Dietro ogni oggetto che compriamo, dal cibo, all’abbigliamento, all’elettronica, si nasconde un traffico enorme di sfruttamento, che noi contribuiamo a far crescere. Gli inglesi la chiamano slavery footprint (impronta schiavistica) e da oggi possiamo misurarla. Come? Gli attivisti di “Fair Trade Fund“, ONG statunitense, hanno creato Slavery Footprint, un sito ed una app davvero ben studiati, che calcolano gli schiavi in giro per il mondo necessari affinché il nostro stile di vita sia possibile.

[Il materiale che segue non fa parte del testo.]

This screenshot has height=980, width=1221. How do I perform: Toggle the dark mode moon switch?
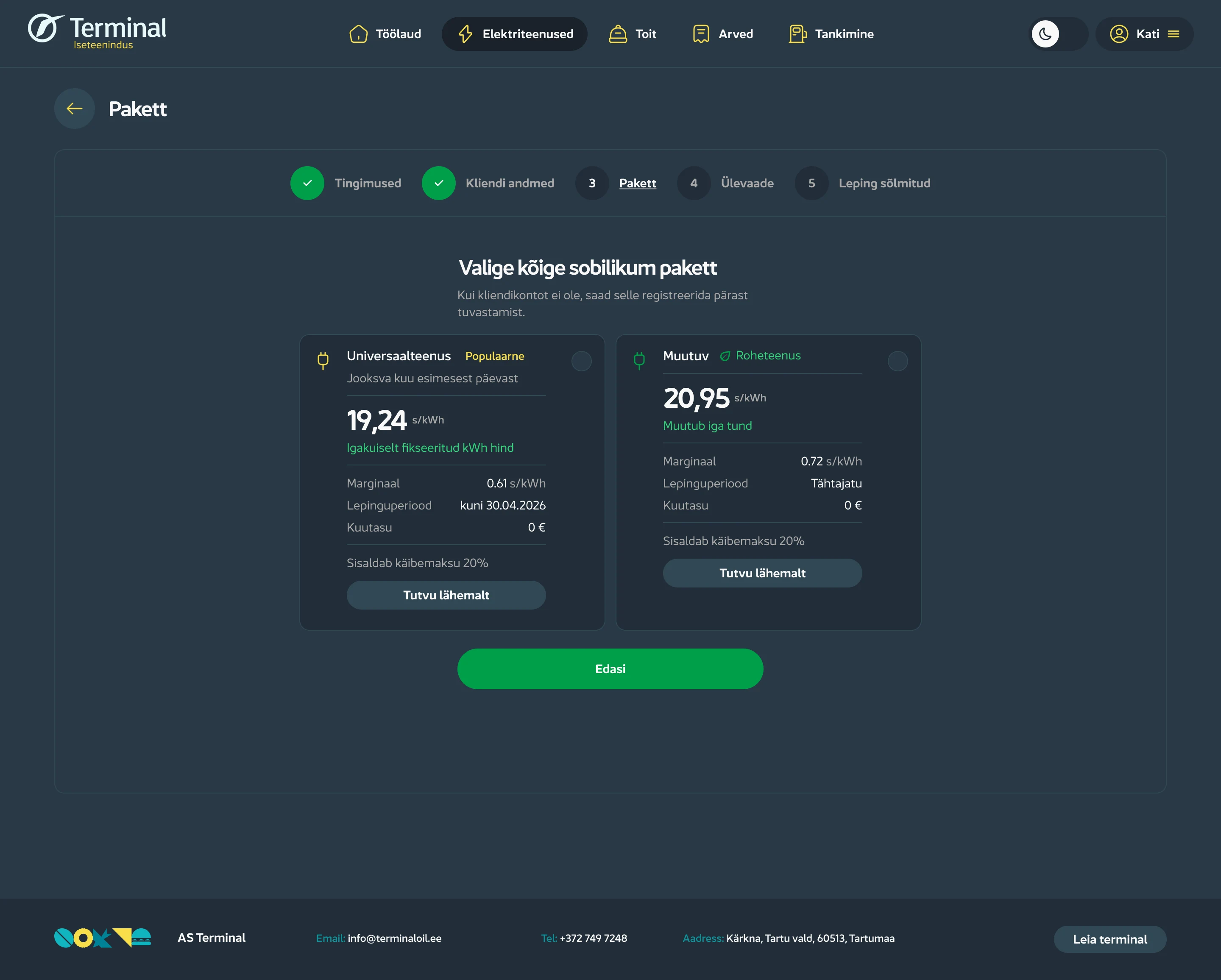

Un cittadino medio che disponga di un computer portatile, una bicicletta e un normale numero di paia di scarpe può calcolare di avere almeno un centinaio di schiavi che hanno lavorato per lui. Al di là dei numeri, ciò che emerge con evidenza è che la schiavitù, dichiarata illegale nel mondo con la Dichiarazione universale dei diritti dell’Uomo nel 1948, in realtà non si è estinta affatto. Anzi è una condizione che affligge oggi 27 milioni di persone nel mondo, molti dei quali bambini.

La schiavitù purtroppo è ovunque! Ogni oggetto della nostra quotidianità viene realizzato sfruttando in maniera disumana ed illegale manodopera a basso costo” – ha dichiarato Justin Dillon, responsabile di Slavery Footprint. “E’ un fenomeno drammatico di cui bisogna ricordarsi quando si va a fare shopping e si acquista qualcosa”. Rendere il consumatore consapevole di questa condizione, affinché ne prenda coscienza e sia coinvolto in prima persona, è l’obiettivo di questa iniziativa. Un bel esempio di come i nuovi media possano fornire strumenti operativi validi, efficaci ed educativi.